[BEGIN AVAILABLE DATA]

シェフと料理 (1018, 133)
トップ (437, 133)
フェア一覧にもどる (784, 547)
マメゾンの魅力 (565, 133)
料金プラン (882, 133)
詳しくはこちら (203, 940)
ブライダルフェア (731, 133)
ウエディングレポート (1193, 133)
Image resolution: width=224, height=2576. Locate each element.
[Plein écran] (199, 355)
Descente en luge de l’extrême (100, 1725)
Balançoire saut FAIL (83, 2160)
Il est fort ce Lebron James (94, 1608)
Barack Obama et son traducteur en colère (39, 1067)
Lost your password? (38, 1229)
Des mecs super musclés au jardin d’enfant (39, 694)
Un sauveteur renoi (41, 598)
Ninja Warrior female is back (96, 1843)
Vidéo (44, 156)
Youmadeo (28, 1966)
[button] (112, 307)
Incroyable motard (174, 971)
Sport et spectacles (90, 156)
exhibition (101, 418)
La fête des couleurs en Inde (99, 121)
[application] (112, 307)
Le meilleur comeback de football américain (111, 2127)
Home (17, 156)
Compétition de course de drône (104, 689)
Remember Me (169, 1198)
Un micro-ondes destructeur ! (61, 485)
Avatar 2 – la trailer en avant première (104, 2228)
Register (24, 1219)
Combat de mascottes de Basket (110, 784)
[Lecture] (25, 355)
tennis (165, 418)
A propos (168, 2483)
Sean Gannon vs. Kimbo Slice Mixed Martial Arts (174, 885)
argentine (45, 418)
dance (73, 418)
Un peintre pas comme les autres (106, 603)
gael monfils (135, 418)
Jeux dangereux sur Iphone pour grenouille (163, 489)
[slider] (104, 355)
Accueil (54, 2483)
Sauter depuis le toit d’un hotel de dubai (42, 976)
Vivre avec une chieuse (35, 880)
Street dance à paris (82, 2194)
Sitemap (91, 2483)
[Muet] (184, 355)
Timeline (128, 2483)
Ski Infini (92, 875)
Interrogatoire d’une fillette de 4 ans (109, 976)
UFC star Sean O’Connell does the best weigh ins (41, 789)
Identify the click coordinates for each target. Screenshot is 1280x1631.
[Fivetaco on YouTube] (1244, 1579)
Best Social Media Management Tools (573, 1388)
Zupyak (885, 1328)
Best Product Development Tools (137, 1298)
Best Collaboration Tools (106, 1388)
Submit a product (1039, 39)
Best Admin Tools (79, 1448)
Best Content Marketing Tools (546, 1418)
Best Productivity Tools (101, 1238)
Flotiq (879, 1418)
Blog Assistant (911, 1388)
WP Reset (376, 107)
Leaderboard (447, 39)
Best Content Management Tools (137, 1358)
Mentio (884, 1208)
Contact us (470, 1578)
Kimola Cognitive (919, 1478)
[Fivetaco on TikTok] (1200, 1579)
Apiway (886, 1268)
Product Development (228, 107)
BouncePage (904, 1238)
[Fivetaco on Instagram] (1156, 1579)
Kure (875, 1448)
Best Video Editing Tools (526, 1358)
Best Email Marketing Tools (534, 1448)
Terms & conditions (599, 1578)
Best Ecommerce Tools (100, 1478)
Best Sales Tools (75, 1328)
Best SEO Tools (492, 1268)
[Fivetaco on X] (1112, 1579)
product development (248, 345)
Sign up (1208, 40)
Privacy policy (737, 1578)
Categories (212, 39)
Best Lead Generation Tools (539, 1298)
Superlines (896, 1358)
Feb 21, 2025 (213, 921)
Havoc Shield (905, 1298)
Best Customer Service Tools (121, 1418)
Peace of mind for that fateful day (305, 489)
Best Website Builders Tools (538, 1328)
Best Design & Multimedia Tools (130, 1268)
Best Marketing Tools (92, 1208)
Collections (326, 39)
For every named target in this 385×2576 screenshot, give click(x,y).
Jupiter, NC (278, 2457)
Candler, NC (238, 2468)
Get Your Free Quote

[END AVAILABLE DATA]

WRITTEN TASK: Render every line of the records above as a JSON list of strings, one string per line, with blank lines omitted.

TASK OUTPUT:
[
  "シェフと料理 (1018, 133)",
  "トップ (437, 133)",
  "フェア一覧にもどる (784, 547)",
  "マメゾンの魅力 (565, 133)",
  "料金プラン (882, 133)",
  "詳しくはこちら (203, 940)",
  "ブライダルフェア (731, 133)",
  "ウエディングレポート (1193, 133)",
  "Image resolution: width=224, height=2576. Locate each element.",
  "[Plein écran] (199, 355)",
  "Descente en luge de l’extrême (100, 1725)",
  "Balançoire saut FAIL (83, 2160)",
  "Il est fort ce Lebron James (94, 1608)",
  "Barack Obama et son traducteur en colère (39, 1067)",
  "Lost your password? (38, 1229)",
  "Des mecs super musclés au jardin d’enfant (39, 694)",
  "Un sauveteur renoi (41, 598)",
  "Ninja Warrior female is back (96, 1843)",
  "Vidéo (44, 156)",
  "Youmadeo (28, 1966)",
  "[button] (112, 307)",
  "Incroyable motard (174, 971)",
  "Sport et spectacles (90, 156)",
  "exhibition (101, 418)",
  "La fête des couleurs en Inde (99, 121)",
  "[application] (112, 307)",
  "Le meilleur comeback de football américain (111, 2127)",
  "Home (17, 156)",
  "Compétition de course de drône (104, 689)",
  "Remember Me (169, 1198)",
  "Un micro-ondes destructeur ! (61, 485)",
  "Avatar 2 – la trailer en avant première (104, 2228)",
  "Register (24, 1219)",
  "Combat de mascottes de Basket (110, 784)",
  "[Lecture] (25, 355)",
  "tennis (165, 418)",
  "A propos (168, 2483)",
  "Sean Gannon vs. Kimbo Slice Mixed Martial Arts (174, 885)",
  "argentine (45, 418)",
  "dance (73, 418)",
  "Un peintre pas comme les autres (106, 603)",
  "gael monfils (135, 418)",
  "Jeux dangereux sur Iphone pour grenouille (163, 489)",
  "[slider] (104, 355)",
  "Accueil (54, 2483)",
  "Sauter depuis le toit d’un hotel de dubai (42, 976)",
  "Vivre avec une chieuse (35, 880)",
  "Street dance à paris (82, 2194)",
  "Sitemap (91, 2483)",
  "[Muet] (184, 355)",
  "Timeline (128, 2483)",
  "Ski Infini (92, 875)",
  "Interrogatoire d’une fillette de 4 ans (109, 976)",
  "UFC star Sean O’Connell does the best weigh ins (41, 789)",
  "Identify the click coordinates for each target. Screenshot is 1280x1631.",
  "[Fivetaco on YouTube] (1244, 1579)",
  "Best Social Media Management Tools (573, 1388)",
  "Zupyak (885, 1328)",
  "Best Product Development Tools (137, 1298)",
  "Best Collaboration Tools (106, 1388)",
  "Submit a product (1039, 39)",
  "Best Admin Tools (79, 1448)",
  "Best Content Marketing Tools (546, 1418)",
  "Best Productivity Tools (101, 1238)",
  "Flotiq (879, 1418)",
  "Blog Assistant (911, 1388)",
  "WP Reset (376, 107)",
  "Leaderboard (447, 39)",
  "Best Content Management Tools (137, 1358)",
  "Mentio (884, 1208)",
  "Contact us (470, 1578)",
  "Kimola Cognitive (919, 1478)",
  "[Fivetaco on TikTok] (1200, 1579)",
  "Apiway (886, 1268)",
  "Product Development (228, 107)",
  "BouncePage (904, 1238)",
  "[Fivetaco on Instagram] (1156, 1579)",
  "Kure (875, 1448)",
  "Best Video Editing Tools (526, 1358)",
  "Best Email Marketing Tools (534, 1448)",
  "Terms & conditions (599, 1578)",
  "Best Ecommerce Tools (100, 1478)",
  "Best Sales Tools (75, 1328)",
  "Best SEO Tools (492, 1268)",
  "[Fivetaco on X] (1112, 1579)",
  "product development (248, 345)",
  "Sign up (1208, 40)",
  "Privacy policy (737, 1578)",
  "Categories (212, 39)",
  "Best Lead Generation Tools (539, 1298)",
  "Superlines (896, 1358)",
  "Feb 21, 2025 (213, 921)",
  "Havoc Shield (905, 1298)",
  "Best Customer Service Tools (121, 1418)",
  "Peace of mind for that fateful day (305, 489)",
  "Best Website Builders Tools (538, 1328)",
  "Best Design & Multimedia Tools (130, 1268)",
  "Best Marketing Tools (92, 1208)",
  "Collections (326, 39)",
  "For every named target in this 385×2576 screenshot, give click(x,y).",
  "Jupiter, NC (278, 2457)",
  "Candler, NC (238, 2468)",
  "Get Your Free Quote"
]